Evaluating the diagnostic accuracy and clinical utility of 16S and 18S rRNA gene targeted next-generation sequencing based on five years of clinical experience.

机构信息

Department of Clinical Medicine, Aalborg University, Aalborg, Denmark.

Department of Clinical Microbiology, Aalborg University Hospital, Aalborg, Denmark.

出版信息

Infect Dis (Lond). 2023 Nov;55(11):767-775. doi: 10.1080/23744235.2023.2241550. Epub 2023 Aug 3.

Abstract

BACKGROUND

The use of 16S/18S rRNA targeted next-generation sequencing (tNGS) has improved microbial diagnostics, however, the use of tNGS in a routine clinical setting requires further elucidation. We retrospectively evaluated the diagnostic accuracy and clinical utility of 16S/18S tNGS, routinely used in the North Denmark Region between 2017 and 2021.

METHODS

We retrieved 544 tNGS results from 491 patients hospitalised with suspected infection (e.g. meningitis, pneumonia, intraabdominal abscess, osteomyelitis and joint infection). The tNGS assays was performed using the Illumina MiSeq desktop sequencer, and BION software for annotation. The patients' diagnosis and clinical management was evaluated by medical chart review. We calculated sensitivity and specificity, and determined the diagnostic accuracy of tNGS by defining results as true positive, true negative, false positive, and false negative.

RESULTS

Overall, tNGS had a sensitivity of 56% and a specificity of 97%. tNGS was more frequently true positive compared to culture (32% vs 18%), and tNGS detected a greater variety of bacteria and fungi, and was more frequently polymicrobial. However, the total diagnostic turnaround time was 16 days, and although 73% of tNGS results were true positive or true negative, only 4.4% of results led to changes in clinical management.

CONCLUSIONS

As a supplement to culture, tNGS improves identification of pathogenic microorganisms in a broad range of clinical specimens.
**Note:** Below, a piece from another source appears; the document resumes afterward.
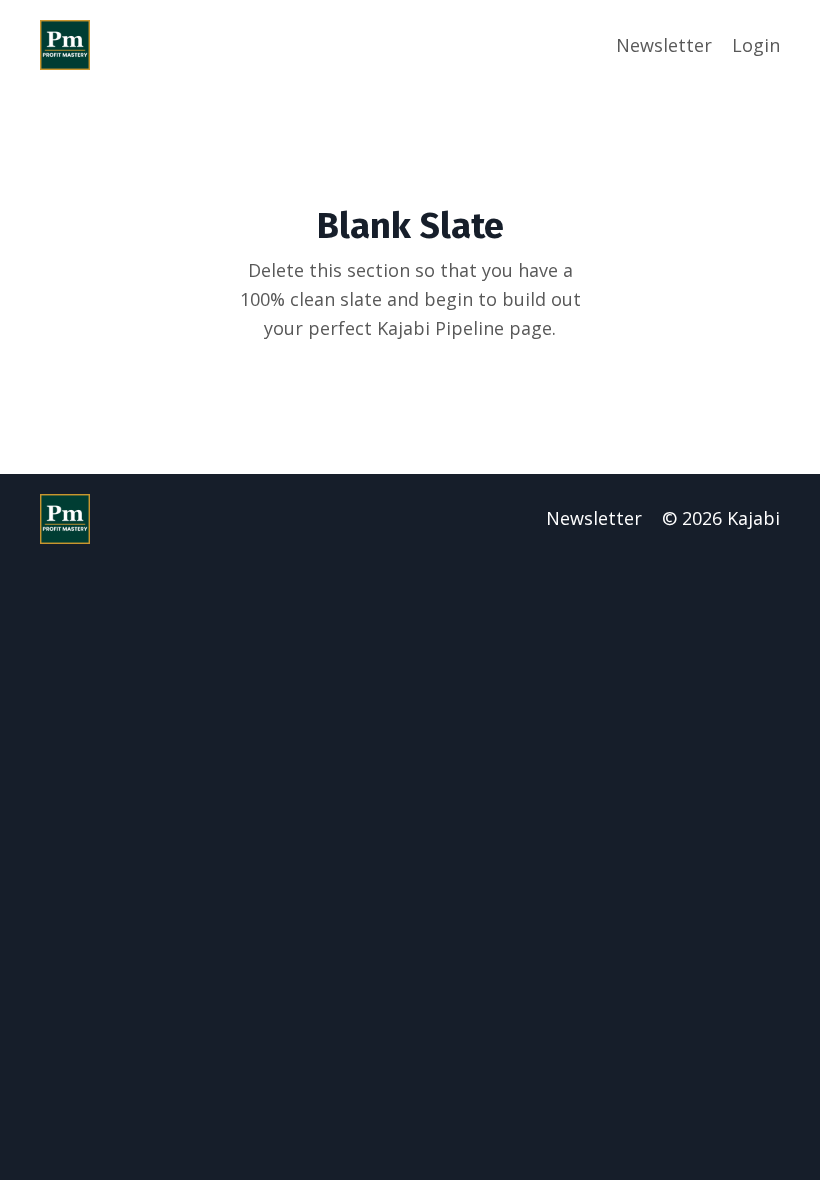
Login (756, 45)
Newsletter (664, 45)
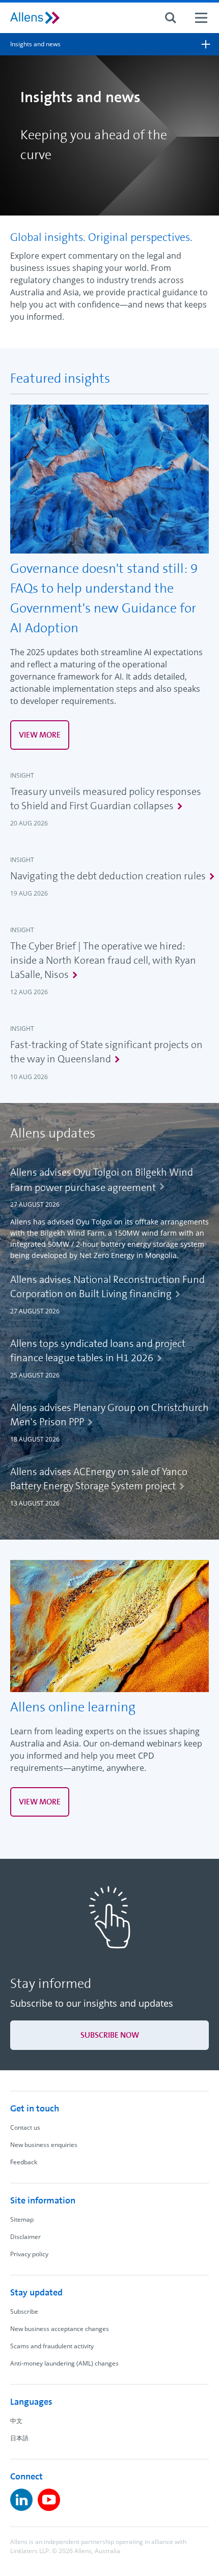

However, the long turnaround time of tNGS in our setting may have contributed to a limited clinical utility. An improved turnaround time can be the key to improved clinical utility in a future setting.

摘要

背景

16S/18S rRNA 靶向下一代测序(tNGS)的使用提高了微生物诊断水平,然而,在常规临床环境中使用 tNGS 还需要进一步阐明。我们回顾性评估了 16S/18S tNGS 在 2017 年至 2021 年期间在丹麦北部地区常规使用的诊断准确性和临床实用性。

方法

我们从 491 名疑似感染(如脑膜炎、肺炎、腹腔脓肿、骨髓炎和关节感染)住院患者中检索了 544 份 tNGS 结果。tNGS 检测使用 Illumina MiSeq 台式测序仪和 BION 软件进行注释。通过病历回顾评估患者的诊断和临床管理。我们计算了敏感性和特异性,并通过将结果定义为真阳性、真阴性、假阳性和假阴性来确定 tNGS 的诊断准确性。

结果

总的来说,tNGS 的敏感性为 56%,特异性为 97%。tNGS 比培养更常为真阳性(32% 比 18%),tNGS 检测到更多种类的细菌和真菌,且更常为混合感染。然而,总诊断周转时间为 16 天,尽管 73%的 tNGS 结果为真阳性或真阴性,但只有 4.4%的结果导致临床管理的改变。

结论

作为培养的补充,tNGS 提高了对广泛临床标本中病原体微生物的识别。然而,在我们的环境中,tNGS 的长周转时间可能导致其临床实用性有限。在未来的环境中,提高周转时间可能是提高临床实用性的关键。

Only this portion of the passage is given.